### Work instructions
Could you transcribe the entries below exactly, without any of the pictures?

### Dataset entries
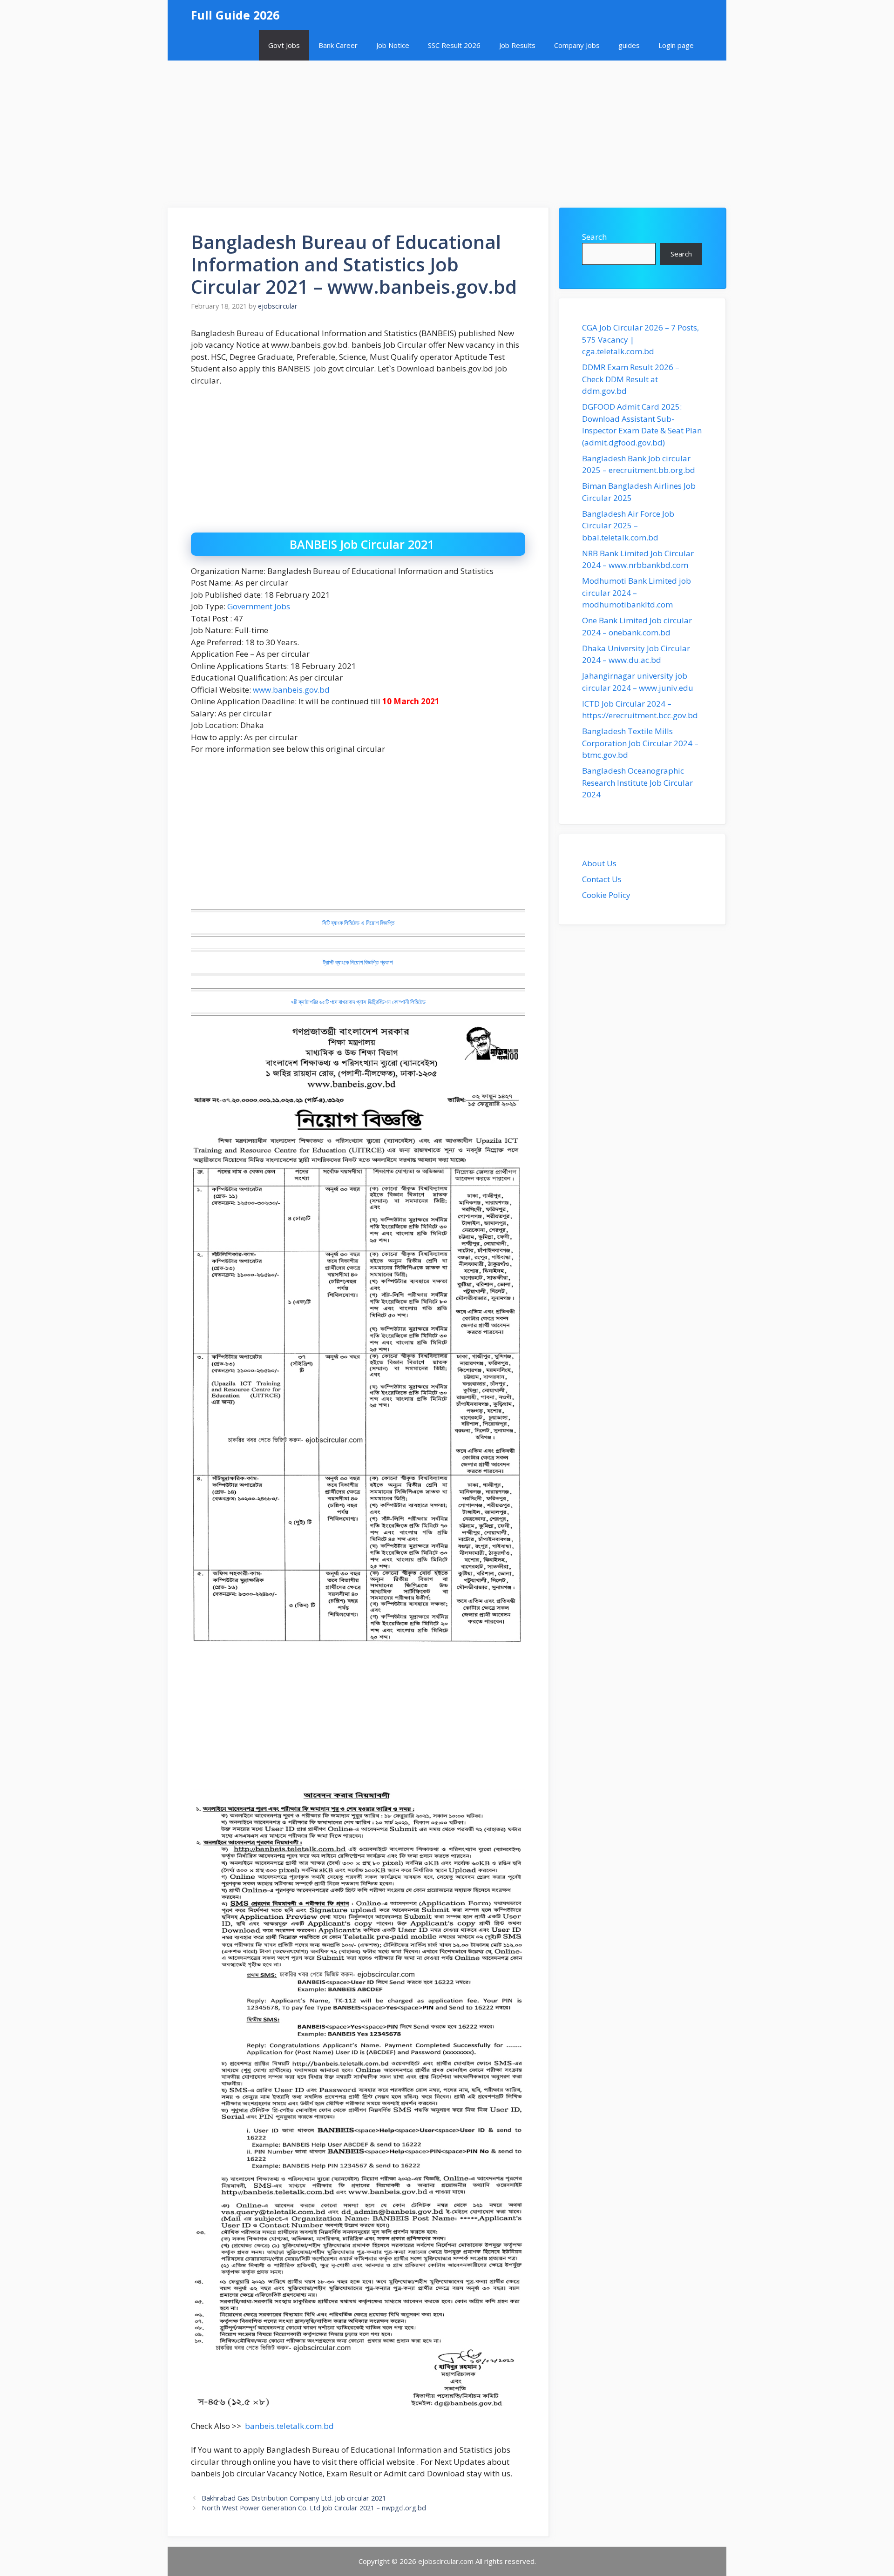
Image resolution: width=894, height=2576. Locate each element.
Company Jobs (577, 45)
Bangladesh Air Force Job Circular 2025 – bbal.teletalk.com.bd (628, 525)
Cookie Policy (606, 895)
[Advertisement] (447, 129)
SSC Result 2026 (454, 45)
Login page (676, 45)
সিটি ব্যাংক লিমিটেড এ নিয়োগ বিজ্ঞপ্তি (358, 922)
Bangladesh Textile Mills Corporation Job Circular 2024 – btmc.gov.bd (640, 743)
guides (629, 45)
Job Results (517, 45)
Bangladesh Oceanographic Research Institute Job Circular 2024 (637, 782)
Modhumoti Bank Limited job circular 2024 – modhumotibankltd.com (636, 592)
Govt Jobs (284, 45)
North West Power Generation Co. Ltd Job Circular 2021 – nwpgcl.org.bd (314, 2507)
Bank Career (338, 45)
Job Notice (392, 45)
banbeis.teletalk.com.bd (289, 2426)
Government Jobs (258, 606)
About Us (599, 863)
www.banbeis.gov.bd (291, 689)
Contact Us (602, 879)
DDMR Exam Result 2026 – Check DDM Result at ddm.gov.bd (630, 379)
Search (594, 236)
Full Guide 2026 (235, 15)
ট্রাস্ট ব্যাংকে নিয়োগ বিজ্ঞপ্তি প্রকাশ (358, 962)
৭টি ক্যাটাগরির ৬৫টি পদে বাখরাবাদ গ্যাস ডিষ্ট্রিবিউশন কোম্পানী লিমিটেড (358, 1002)
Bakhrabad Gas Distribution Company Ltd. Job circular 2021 (294, 2498)
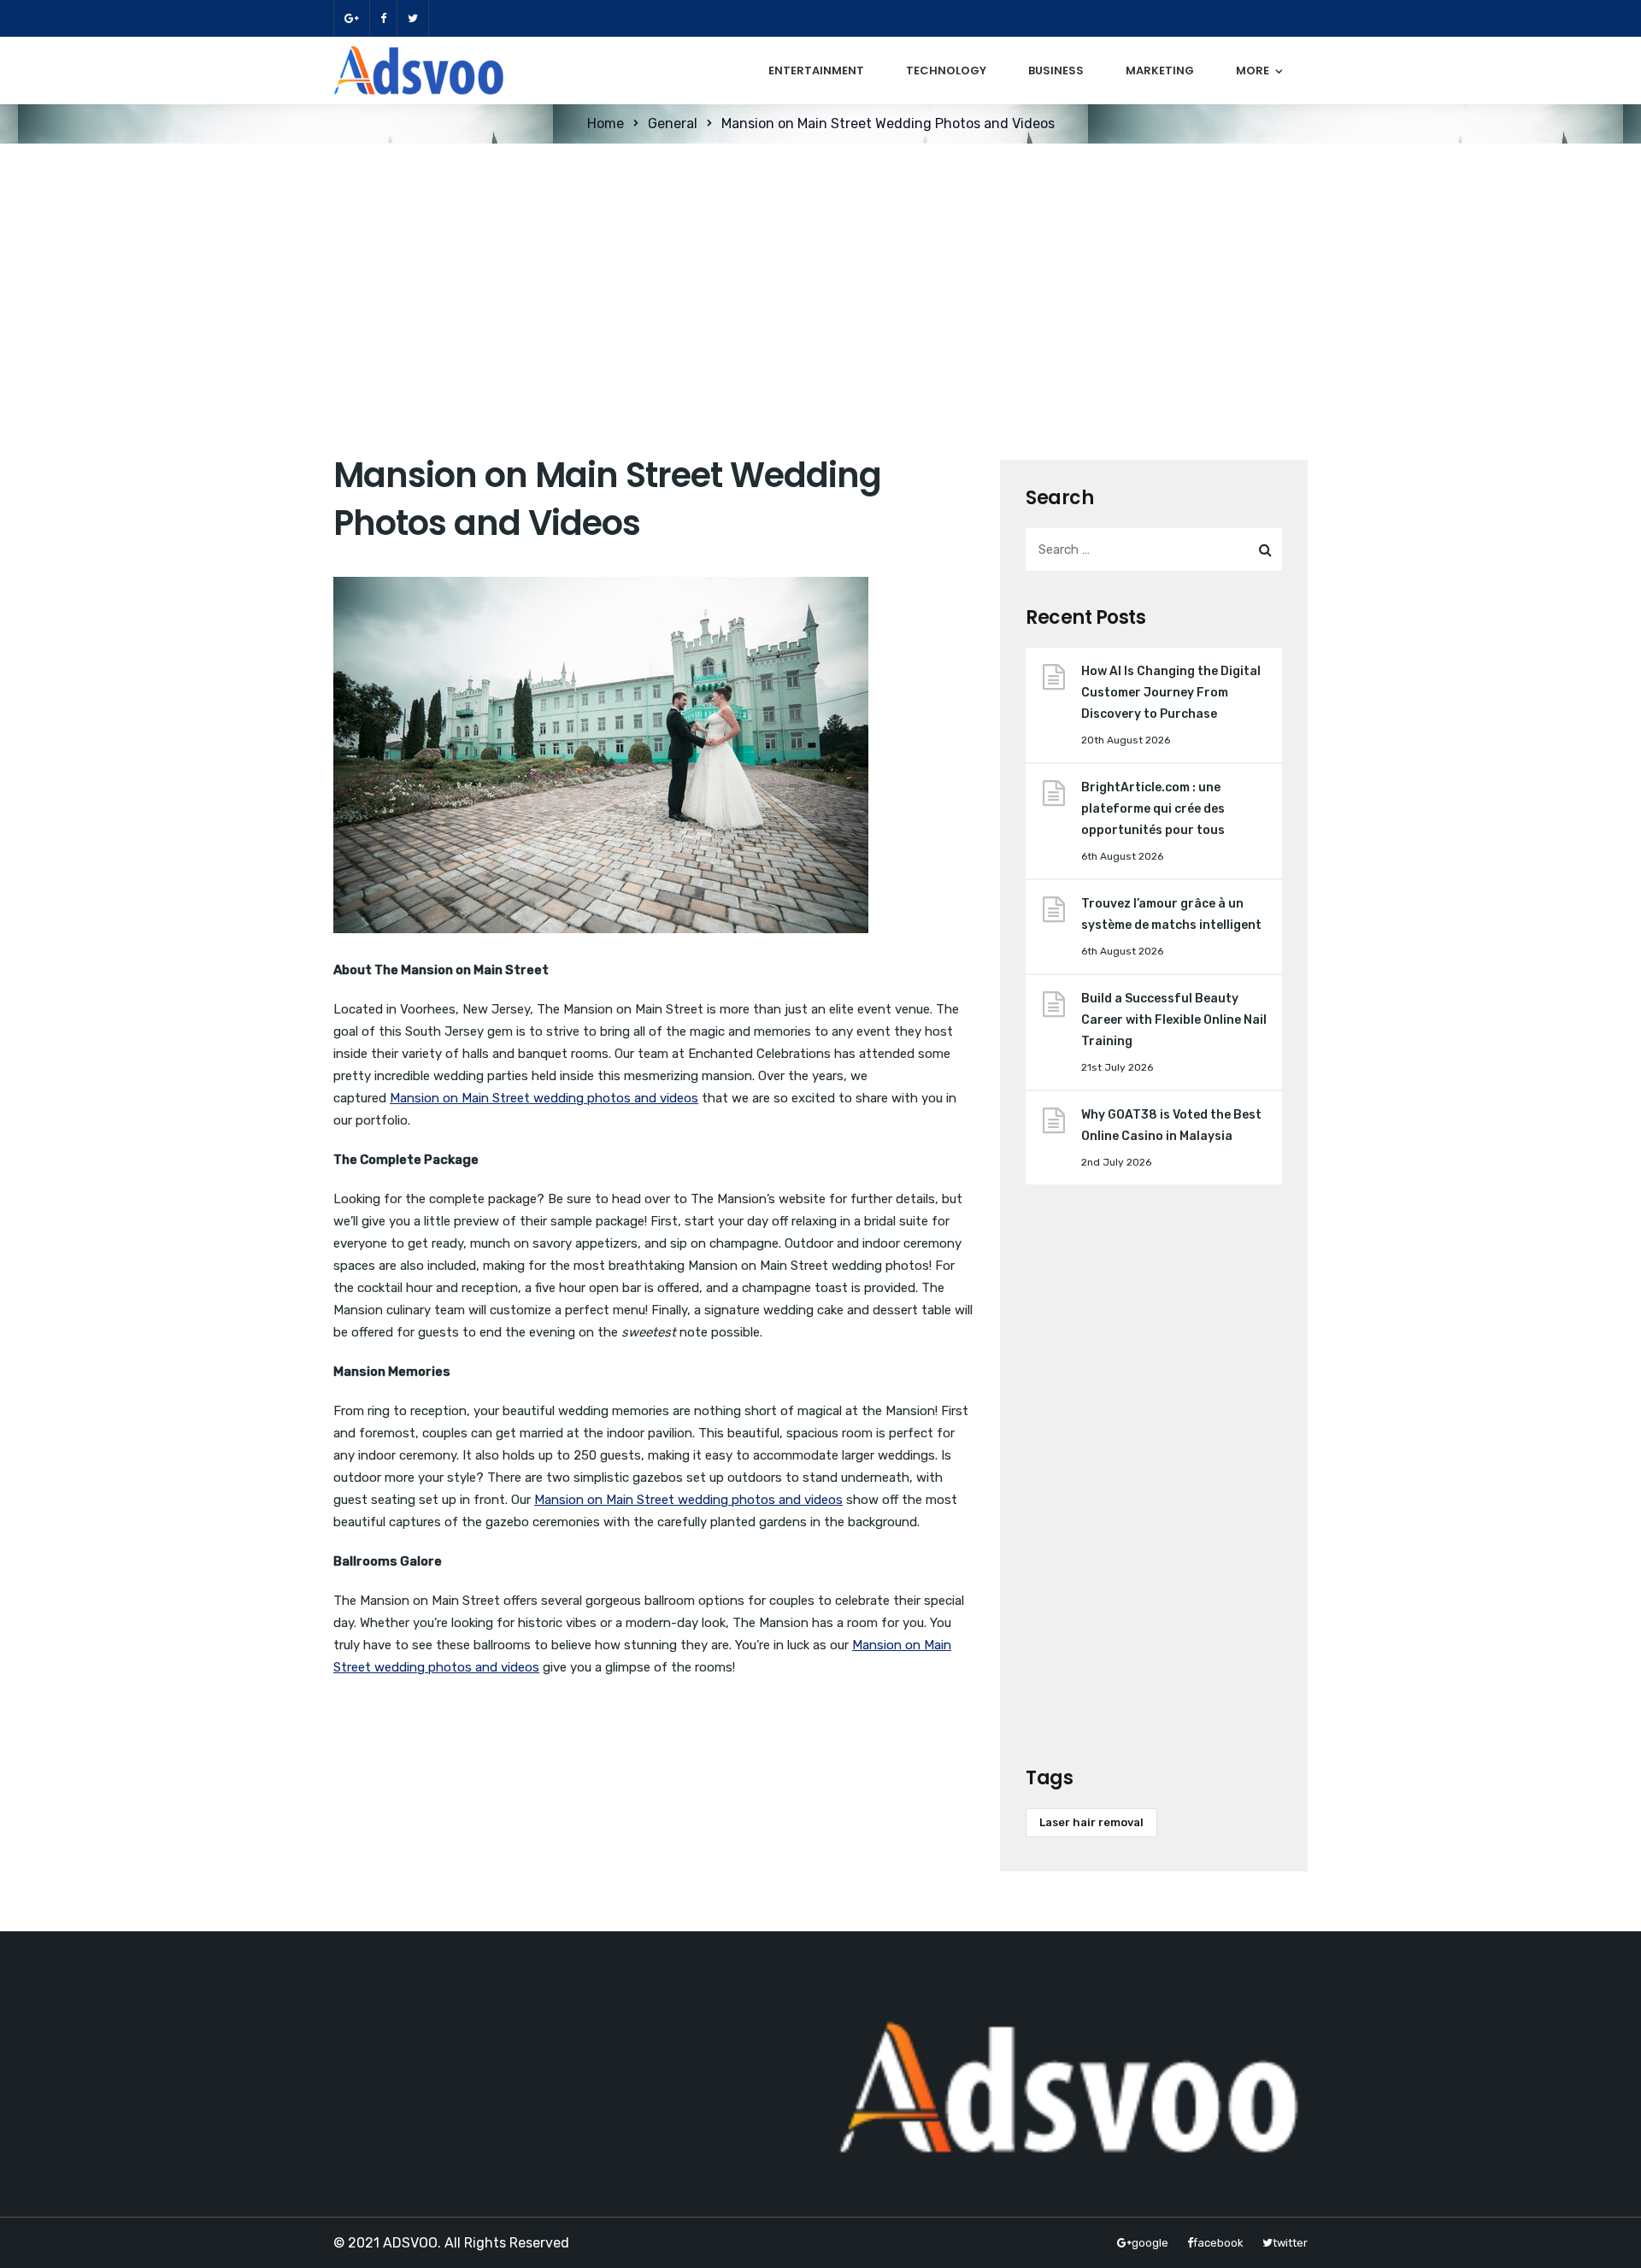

### Response below
Image resolution: width=894, height=2576. Locate each element.
Company Jobs (577, 45)
Bangladesh Air Force Job Circular 2025 – bbal.teletalk.com.bd (628, 525)
Cookie Policy (606, 895)
[Advertisement] (447, 129)
SSC Result 2026 (454, 45)
Login page (676, 45)
সিটি ব্যাংক লিমিটেড এ নিয়োগ বিজ্ঞপ্তি (358, 922)
Bangladesh Textile Mills Corporation Job Circular 2024 – btmc.gov.bd (640, 743)
guides (629, 45)
Job Results (517, 45)
Bangladesh Oceanographic Research Institute Job Circular 2024 (637, 782)
Modhumoti Bank Limited job circular 2024 – modhumotibankltd.com (636, 592)
Govt Jobs (284, 45)
North West Power Generation Co. Ltd Job Circular 2021 – nwpgcl.org.bd (314, 2507)
Bank Career (338, 45)
Job Notice (392, 45)
banbeis.teletalk.com.bd (289, 2426)
Government Jobs (258, 606)
About Us (599, 863)
www.banbeis.gov.bd (291, 689)
Contact Us (602, 879)
DDMR Exam Result 2026 – Check DDM Result at ddm.gov.bd (630, 379)
Search (594, 236)
Full Guide 2026 (235, 15)
ট্রাস্ট ব্যাংকে নিয়োগ বিজ্ঞপ্তি প্রকাশ (358, 962)
৭টি ক্যাটাগরির ৬৫টি পদে বাখরাবাদ গ্যাস ডিষ্ট্রিবিউশন কোম্পানী লিমিটেড (358, 1002)
Bakhrabad Gas Distribution Company Ltd. Job circular 2021 (294, 2498)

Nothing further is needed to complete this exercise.